Damn, he wished she had complained at least a little, or gotten upset. He wished she wasn’t so easy to like. Most people would have been half-hysterical, or asking endless questions about their chances of being rescued if he couldn’t get the plane repaired. Not Sunny. She coped, just as she had coped at the airport, with a minimum of fuss. Without any fuss, actually; she had bitten the blood out of her lip to keep from distracting him while he was bringing the plane down.

The canyon was so narrow it didn’t take them long to reach the vertical wall. Chance chose a fairly flat section of sandy gray dirt, with a pile of huge boulders that formed a rough semi-circle. “This will give us some protection from the wind tonight.”

“What about snakes?” she asked, eyeing the boulders.

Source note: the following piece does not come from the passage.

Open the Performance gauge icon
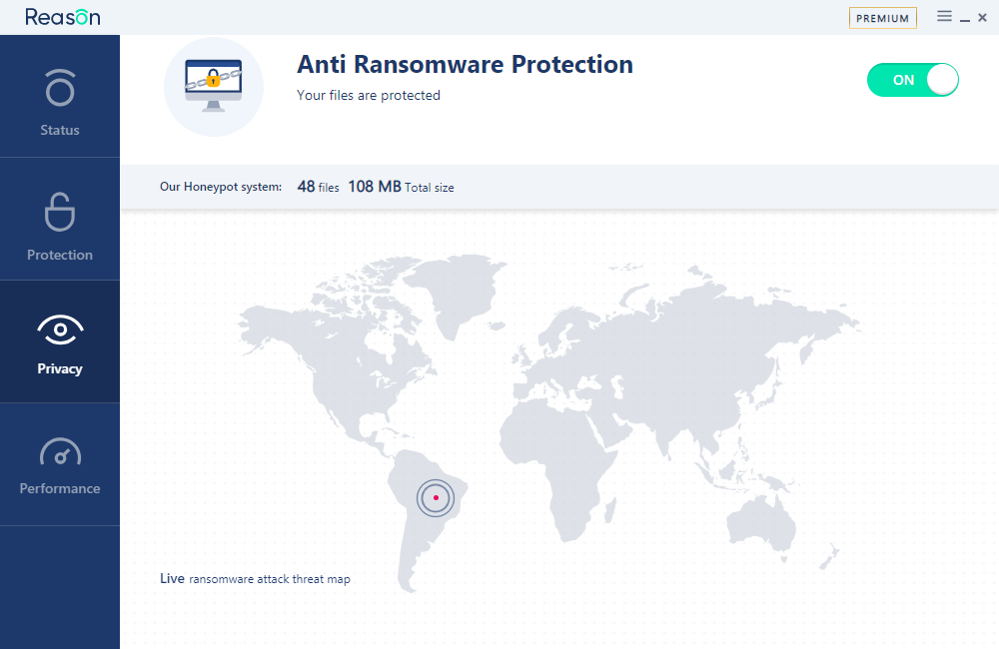The width and height of the screenshot is (999, 649). click(x=60, y=451)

“Possible,” he said, as he set down the bags. Had he found a weakness he could use to bring her closer to him? “Are you afraid of them?”

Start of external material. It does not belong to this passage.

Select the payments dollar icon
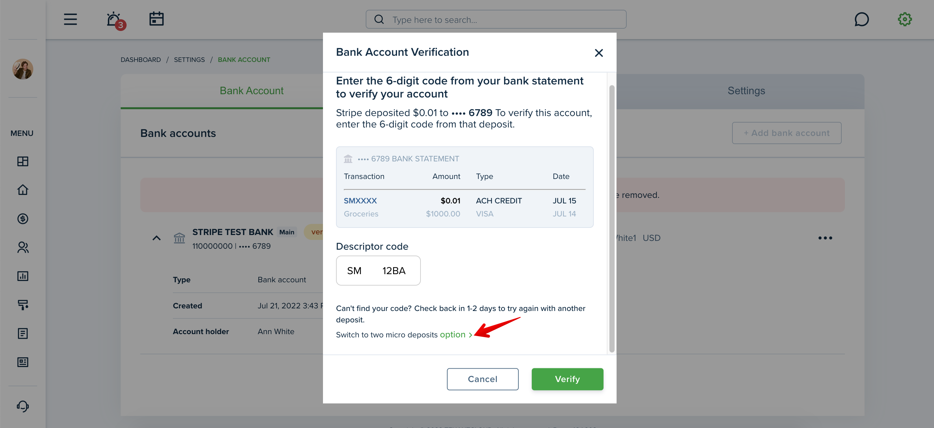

“Only the human kind.” She looked around as if taking stock of their situation, then kind of braced her shoulders. It was a minute movement, one he wouldn’t have noticed if he hadn’t been studying her so keenly. With an almost cheerful note she said, “Let’s get this camp set up so we can eat. I’m hungry.”

She squatted beside her bag and spun the combination dial of the rather substantial lock on her bag. With a quiet snick the lock opened, and she unzipped the bag. Chance was a bit taken aback at finding out what was in the bag this easily, but he squatted beside her. “What do you have? Candy bars?”

She chuckled. “Nothing so tasty.”

He took the flashlight from her and shone it into the bag as she began taking out items. The bag was as neatly packed as a salesman’s sample case, and she hadn’t been lying about not having any room in there for anything else. She placed a sealed plastic bag on the ground between them. “Here we go. Nutrition bars.” She slanted a look at him. “They taste like you’d expect a nutrition bar to taste, but they’re concentrated. One bar a day will give us all we need to stay alive. I have a dozen of them.”

The next item was a tiny cell phone. She stared at it, frozen, for a moment, then looked up at him with fragile hope in her eyes as she turned it on. Chance knew there wasn’t a signal here, but he let her go through the motions, something inside him aching at the disappointment he knew she would feel.

Her shoulders slumped. “Nothing,” she said, and turned the phone off. Without another word she returned to her unpacking.